“El fuego crece hacia adentro”.
Damaris Calderón
Mirar un fuego con detención es siempre mirar el fuego, se entra en un tiempo en que uno más que individuo es la especie y por eso en vez de un fuego mira el fuego. El fuego que miramos –la base fosforescente, las llamas al inicio vigorosas y en sus puntas bailarinas, fantasmáticas– es siempre distinto y siempre igual; es probable que ni el cielo haya sido en los tiempos de las cavernas tan parecido al de esta tarde como el fuego al fuego que hoy miramos, fuego de leña, de ramas, de hojas secas.
De fumar extraño sobre todo los fósforos, la llama antes de la primera calada veinte o más veces al día y luego el pequeño palo torciéndose y carbonizándose hasta poco antes de chamuscarme las yemas. Hay desde luego fuegos y fuegos. El hombre ha domesticado e inventado fuegos, algunos peligrosos, los fuegos artificiales y el fuego cruzado o el de gas licuado que azulea, como quien dice falsea, la imagen anaranjada del fuego natural, y hay un fuego basura, de nylon, tóxico. Presencié de niño el incendio de una juguetería inmensa en el tercer piso de un centro comercial y el humo negro y el olor apestoso me dieron una idea cabal de que lo que se quemaba, los juguetes y disfraces, era veneno en potencia, una bomba lenta, no tan lenta.
En cambio el fuego que se alimenta de lo natural o lo orgánico es otra cosa; en una quema de pastizales o en un fogón de campo los olores de la tierra, como al regar, pero de otro modo, brotan lujuriosamente y uno mismo es boldo quemado, polvo o trumao ardiente, humo espeso de ramas aún verdes que ahogan o más bien demoran las llamas, y sin justificarlo puede uno explicarse el apetito de destrucción de criminales pirómanos, a veces brigadistas ellos mismos, que devastan hectáreas de verde con tal de acceder a su objeto de deseo, la tierra y los bosques ardiendo, porque hay un olor y un sonido, un crepitar de la corteza y la maleza en llamas que son irremplazables.
Yo me quedo con fogones y chimeneas y para el final la cremación.
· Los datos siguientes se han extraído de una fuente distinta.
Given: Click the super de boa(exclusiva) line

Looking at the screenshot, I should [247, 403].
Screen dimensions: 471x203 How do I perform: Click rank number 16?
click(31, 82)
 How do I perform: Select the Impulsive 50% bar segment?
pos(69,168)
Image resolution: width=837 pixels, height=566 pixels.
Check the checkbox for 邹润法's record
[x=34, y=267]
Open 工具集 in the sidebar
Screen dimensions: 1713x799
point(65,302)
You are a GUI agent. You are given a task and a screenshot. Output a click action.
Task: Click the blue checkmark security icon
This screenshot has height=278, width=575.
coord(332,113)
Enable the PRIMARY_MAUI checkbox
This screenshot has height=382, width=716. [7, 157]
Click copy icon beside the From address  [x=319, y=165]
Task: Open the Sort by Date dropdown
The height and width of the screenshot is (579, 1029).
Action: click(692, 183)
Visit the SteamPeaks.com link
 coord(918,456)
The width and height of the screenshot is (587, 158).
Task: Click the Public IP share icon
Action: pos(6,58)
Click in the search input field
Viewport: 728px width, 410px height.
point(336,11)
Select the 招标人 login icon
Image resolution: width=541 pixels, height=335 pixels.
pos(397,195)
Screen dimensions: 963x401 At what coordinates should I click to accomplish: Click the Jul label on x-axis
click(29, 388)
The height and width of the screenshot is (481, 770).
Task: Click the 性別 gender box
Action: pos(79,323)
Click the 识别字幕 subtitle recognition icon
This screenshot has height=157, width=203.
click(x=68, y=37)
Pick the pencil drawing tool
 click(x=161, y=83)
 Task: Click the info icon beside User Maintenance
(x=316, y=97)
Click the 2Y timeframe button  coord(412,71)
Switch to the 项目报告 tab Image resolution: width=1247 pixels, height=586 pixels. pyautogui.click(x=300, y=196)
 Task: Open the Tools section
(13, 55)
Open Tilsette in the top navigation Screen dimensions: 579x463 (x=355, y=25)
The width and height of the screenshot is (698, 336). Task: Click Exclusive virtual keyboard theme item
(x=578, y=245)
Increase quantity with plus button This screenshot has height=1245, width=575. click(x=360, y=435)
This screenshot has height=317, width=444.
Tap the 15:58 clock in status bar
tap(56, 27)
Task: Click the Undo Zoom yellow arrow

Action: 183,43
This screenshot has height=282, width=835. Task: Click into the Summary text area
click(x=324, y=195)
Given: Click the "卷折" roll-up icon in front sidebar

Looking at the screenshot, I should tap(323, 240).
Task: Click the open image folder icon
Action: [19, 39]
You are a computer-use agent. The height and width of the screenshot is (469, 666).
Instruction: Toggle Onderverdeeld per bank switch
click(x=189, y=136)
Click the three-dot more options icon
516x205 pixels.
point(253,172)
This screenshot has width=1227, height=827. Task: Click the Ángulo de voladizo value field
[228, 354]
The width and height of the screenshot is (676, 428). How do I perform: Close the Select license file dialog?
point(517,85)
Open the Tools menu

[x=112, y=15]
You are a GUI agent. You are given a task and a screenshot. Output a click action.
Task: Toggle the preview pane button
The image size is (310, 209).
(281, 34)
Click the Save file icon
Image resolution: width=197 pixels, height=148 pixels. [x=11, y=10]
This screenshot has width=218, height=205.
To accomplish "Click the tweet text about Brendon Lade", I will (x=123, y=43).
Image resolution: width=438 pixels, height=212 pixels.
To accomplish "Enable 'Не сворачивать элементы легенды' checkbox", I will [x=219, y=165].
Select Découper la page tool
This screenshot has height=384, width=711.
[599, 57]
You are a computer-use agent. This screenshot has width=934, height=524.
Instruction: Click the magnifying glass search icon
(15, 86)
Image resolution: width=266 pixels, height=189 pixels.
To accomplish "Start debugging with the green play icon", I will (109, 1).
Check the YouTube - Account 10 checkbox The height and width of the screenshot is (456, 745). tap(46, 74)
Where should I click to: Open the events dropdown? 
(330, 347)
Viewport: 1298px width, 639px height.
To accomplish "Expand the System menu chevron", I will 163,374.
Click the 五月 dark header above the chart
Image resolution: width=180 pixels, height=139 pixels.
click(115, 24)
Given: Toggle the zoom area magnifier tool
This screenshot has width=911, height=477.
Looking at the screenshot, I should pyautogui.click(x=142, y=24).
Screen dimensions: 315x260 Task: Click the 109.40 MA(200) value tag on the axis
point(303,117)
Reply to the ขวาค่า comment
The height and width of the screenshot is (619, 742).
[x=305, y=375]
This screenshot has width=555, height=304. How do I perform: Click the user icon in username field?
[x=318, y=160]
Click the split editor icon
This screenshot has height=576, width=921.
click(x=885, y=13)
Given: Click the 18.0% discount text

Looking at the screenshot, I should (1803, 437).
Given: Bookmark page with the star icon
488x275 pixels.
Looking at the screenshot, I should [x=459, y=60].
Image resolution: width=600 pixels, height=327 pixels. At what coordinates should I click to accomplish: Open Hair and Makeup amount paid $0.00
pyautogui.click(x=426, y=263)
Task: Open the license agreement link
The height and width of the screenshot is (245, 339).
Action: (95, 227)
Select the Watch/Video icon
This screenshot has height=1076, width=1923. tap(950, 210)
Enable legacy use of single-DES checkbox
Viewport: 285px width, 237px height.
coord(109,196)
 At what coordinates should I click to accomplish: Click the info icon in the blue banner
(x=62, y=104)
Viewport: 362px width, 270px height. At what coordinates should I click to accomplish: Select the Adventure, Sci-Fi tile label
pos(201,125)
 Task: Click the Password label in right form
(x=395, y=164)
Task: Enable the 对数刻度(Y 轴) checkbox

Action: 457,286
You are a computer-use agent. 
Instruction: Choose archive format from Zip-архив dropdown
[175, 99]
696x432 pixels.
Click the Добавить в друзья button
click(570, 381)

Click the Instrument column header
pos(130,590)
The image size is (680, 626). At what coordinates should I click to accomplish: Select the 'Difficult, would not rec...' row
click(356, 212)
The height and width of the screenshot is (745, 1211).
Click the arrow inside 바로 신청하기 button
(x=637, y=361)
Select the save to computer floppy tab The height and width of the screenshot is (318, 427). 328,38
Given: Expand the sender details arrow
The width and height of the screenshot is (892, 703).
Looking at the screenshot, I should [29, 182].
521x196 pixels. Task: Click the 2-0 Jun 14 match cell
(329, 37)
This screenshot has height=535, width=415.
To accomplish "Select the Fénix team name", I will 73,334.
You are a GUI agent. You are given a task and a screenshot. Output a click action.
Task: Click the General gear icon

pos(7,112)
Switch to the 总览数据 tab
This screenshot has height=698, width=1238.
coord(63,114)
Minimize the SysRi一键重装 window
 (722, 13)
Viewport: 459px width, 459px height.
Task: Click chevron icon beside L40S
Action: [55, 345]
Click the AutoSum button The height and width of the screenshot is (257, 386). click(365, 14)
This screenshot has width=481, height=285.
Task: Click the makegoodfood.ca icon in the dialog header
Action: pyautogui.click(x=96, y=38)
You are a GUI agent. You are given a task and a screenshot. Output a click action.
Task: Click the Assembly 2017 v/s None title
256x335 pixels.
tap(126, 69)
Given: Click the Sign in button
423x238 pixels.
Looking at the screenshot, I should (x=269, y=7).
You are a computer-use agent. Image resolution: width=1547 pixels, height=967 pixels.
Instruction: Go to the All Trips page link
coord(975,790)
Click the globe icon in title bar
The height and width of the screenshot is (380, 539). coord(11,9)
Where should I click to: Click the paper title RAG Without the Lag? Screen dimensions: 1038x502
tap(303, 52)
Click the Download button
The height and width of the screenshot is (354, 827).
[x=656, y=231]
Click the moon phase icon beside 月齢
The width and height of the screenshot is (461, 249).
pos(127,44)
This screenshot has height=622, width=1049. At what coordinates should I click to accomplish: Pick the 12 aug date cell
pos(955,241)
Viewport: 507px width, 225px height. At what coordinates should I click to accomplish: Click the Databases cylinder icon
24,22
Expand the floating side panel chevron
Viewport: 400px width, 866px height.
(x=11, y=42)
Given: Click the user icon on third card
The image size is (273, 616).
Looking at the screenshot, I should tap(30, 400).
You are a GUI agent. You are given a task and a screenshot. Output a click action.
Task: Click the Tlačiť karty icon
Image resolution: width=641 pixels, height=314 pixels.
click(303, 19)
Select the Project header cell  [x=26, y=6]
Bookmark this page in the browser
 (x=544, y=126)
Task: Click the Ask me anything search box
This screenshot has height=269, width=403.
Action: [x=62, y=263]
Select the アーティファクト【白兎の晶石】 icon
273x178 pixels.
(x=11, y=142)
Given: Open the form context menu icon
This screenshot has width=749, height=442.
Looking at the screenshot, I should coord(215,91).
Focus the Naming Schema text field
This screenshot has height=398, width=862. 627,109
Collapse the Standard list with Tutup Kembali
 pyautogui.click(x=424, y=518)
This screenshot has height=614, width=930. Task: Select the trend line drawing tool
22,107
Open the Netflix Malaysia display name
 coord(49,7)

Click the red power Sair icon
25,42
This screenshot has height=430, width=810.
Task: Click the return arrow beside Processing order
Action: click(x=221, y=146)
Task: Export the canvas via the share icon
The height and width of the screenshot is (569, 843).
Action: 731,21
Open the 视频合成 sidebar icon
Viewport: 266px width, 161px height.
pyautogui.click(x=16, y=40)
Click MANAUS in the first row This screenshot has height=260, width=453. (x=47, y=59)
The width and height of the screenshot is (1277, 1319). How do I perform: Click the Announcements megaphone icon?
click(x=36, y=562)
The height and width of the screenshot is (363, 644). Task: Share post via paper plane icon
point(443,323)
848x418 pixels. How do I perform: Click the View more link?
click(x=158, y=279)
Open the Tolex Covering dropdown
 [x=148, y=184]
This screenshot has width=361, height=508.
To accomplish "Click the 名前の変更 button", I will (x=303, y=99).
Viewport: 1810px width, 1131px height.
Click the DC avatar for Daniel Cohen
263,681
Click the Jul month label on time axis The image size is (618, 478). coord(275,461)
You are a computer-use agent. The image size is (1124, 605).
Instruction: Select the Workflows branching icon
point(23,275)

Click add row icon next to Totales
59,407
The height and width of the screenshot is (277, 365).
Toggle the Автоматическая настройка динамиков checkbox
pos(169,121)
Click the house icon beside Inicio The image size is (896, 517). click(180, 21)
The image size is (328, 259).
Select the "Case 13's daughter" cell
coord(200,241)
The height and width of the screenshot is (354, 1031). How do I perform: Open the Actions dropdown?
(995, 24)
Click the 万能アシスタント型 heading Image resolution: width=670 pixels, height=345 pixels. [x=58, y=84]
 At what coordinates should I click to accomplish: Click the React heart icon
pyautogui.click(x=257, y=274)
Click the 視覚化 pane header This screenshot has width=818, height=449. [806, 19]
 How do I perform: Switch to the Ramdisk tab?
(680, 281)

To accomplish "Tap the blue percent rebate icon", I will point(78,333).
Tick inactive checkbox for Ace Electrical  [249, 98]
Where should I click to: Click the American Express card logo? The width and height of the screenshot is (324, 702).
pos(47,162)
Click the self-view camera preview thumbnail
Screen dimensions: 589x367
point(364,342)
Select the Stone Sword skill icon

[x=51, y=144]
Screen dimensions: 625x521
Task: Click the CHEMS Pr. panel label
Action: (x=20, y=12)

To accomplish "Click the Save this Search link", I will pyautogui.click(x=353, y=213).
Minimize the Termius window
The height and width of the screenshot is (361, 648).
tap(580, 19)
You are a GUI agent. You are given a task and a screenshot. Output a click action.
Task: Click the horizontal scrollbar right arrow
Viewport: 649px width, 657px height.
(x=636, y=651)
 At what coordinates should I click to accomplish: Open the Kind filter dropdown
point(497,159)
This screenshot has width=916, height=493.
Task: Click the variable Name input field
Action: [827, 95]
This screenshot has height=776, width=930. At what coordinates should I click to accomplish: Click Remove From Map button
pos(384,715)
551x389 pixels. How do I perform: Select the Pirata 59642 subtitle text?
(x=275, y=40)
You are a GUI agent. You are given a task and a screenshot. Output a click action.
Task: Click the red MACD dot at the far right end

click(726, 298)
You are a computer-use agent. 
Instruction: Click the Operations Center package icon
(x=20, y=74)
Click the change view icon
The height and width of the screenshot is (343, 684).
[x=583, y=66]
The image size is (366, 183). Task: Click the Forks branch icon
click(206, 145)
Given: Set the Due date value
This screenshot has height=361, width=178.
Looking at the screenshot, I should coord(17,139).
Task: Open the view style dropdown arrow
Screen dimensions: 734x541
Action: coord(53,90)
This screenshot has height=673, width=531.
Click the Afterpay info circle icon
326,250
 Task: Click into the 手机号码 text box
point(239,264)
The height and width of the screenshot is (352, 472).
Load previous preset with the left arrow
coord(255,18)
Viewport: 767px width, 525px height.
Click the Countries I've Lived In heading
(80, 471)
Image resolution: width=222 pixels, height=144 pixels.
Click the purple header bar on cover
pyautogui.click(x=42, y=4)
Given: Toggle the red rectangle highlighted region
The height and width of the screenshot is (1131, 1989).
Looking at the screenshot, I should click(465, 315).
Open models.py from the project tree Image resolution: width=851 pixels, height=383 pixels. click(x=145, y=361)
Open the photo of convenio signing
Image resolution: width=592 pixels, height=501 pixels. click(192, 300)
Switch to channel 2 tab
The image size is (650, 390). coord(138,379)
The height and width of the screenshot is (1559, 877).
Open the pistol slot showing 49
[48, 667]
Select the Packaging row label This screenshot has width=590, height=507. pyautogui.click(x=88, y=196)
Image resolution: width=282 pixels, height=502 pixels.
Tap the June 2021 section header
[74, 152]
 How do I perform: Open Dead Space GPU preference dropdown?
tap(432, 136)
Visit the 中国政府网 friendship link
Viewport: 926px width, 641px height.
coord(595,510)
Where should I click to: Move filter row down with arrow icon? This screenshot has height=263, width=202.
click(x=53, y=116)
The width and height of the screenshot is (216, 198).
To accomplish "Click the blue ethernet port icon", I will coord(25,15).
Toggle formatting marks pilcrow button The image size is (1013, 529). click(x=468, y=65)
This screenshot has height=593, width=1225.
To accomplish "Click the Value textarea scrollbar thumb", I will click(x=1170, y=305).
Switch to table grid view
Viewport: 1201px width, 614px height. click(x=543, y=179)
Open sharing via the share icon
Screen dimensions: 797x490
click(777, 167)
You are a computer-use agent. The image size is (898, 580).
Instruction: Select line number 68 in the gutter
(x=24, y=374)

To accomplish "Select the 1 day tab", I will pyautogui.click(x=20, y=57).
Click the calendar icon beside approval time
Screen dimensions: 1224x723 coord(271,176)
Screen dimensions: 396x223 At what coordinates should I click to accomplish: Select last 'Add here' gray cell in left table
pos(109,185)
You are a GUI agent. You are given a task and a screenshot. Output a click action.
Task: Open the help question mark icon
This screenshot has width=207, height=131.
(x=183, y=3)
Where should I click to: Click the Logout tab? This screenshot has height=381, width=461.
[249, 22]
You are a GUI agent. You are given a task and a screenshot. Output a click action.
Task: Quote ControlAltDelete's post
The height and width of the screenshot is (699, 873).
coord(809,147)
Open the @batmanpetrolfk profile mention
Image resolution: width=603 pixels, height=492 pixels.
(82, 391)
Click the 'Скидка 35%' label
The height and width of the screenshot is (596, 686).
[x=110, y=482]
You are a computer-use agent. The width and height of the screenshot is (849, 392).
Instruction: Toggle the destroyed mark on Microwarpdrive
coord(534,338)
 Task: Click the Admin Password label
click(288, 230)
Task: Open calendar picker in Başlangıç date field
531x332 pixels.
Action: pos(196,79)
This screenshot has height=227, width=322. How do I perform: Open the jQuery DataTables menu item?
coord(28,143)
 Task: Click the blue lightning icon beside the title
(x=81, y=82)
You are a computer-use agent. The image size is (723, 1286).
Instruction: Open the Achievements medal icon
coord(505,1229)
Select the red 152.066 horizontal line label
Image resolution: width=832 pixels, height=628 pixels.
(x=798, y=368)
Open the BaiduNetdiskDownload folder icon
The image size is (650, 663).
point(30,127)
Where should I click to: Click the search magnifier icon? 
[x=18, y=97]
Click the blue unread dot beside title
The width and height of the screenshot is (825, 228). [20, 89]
Mirando el fuego me conecto conmigo mismo en la chimenea de mi abuelo antes de los diez años, fuego en el que siempre imaginaba incendios como el que vería años después en la juguetería del Apumanque, incendios que yo extinguía o más bien incrementaba, dependía del día y el ánimo, moviendo troncos, ramas, brasas y metiendo diario arrugado a discreción, y ese fuego que veía crecer concentraba mi mirada como creo que tantas veces ha de haberla concentrado desde ojos cavernícolas, tal vez porque más allá o más acá de todo siempre hemos sido y seremos lo mismo, hijos de la tierra, lava, chispas y cenizas o quizás la brasa misma de un magma que nunca conoceremos como testigos pero del que un día formaremos o volveremos más bien a formar parte.